# [ABOUT THIS EXERCISE]
With respect to the word "agent", report how many lines of the following listing include it. Give nothing but the number.

####################

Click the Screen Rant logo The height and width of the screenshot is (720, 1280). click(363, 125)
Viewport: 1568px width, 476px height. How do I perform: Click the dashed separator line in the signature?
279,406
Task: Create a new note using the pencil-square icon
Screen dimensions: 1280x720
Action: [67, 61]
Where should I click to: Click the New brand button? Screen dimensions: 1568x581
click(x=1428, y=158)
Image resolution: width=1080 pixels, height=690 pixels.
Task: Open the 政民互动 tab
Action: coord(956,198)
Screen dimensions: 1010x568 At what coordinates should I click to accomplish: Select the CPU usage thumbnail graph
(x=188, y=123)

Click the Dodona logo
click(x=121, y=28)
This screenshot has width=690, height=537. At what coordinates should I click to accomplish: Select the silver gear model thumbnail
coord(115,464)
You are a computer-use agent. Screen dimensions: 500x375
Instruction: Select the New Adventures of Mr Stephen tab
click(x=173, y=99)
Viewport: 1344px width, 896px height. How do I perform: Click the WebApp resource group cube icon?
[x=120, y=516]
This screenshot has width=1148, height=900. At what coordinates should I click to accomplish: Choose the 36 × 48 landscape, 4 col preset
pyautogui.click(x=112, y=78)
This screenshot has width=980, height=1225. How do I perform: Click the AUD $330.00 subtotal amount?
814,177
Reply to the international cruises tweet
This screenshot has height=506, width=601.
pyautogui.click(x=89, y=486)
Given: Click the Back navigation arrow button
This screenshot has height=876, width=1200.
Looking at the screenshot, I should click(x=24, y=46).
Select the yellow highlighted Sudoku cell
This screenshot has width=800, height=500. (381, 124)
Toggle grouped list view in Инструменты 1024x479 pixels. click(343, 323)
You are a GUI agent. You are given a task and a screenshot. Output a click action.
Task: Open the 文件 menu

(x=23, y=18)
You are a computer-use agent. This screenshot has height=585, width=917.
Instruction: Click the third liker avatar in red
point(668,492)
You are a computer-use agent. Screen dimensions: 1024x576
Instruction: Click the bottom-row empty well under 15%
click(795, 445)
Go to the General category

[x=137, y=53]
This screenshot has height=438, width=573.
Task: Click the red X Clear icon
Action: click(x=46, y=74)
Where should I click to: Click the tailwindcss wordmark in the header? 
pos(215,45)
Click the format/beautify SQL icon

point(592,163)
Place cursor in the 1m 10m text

####################

# [SOLUTION TO THIS PROBLEM]
4